• _WHAT IS REQUIRED_:
Only the lines from the one containing "The width and" to the end of the listing below are wanted, repeated exactly.

Segment Open

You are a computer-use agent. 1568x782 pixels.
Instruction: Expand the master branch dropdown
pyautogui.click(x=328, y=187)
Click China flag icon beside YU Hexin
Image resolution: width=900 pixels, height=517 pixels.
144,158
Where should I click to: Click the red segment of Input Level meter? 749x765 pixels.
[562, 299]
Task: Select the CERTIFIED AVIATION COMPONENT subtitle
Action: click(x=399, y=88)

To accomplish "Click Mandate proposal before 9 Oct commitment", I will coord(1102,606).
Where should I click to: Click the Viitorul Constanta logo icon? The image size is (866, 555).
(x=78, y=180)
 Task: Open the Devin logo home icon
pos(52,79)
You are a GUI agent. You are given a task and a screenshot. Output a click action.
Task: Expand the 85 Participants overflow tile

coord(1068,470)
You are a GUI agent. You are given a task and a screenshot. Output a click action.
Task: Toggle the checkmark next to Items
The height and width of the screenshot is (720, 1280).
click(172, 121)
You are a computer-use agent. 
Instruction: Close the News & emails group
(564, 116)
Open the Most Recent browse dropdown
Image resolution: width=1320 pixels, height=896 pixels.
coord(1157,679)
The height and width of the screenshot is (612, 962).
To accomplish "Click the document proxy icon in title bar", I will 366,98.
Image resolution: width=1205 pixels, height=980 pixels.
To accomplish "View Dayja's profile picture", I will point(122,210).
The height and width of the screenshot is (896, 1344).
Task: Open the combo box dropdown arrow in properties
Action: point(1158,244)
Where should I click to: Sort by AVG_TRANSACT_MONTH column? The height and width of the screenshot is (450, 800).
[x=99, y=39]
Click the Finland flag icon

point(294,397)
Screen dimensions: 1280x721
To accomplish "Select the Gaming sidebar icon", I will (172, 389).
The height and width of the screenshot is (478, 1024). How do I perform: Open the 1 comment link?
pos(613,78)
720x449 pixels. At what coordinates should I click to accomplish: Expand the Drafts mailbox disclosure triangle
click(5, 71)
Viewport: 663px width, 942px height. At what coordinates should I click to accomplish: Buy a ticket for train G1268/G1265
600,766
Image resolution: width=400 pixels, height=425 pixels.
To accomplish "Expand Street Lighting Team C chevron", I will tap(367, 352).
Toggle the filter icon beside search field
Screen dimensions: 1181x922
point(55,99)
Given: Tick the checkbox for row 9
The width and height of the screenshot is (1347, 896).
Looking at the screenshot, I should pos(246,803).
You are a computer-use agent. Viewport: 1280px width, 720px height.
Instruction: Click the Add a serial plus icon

Segment Closed

• _PROBLEM SOLUTION_:
The width and height of the screenshot is (1347, 896).
Looking at the screenshot, I should pos(246,803).
You are a computer-use agent. Viewport: 1280px width, 720px height.
Instruction: Click the Add a serial plus icon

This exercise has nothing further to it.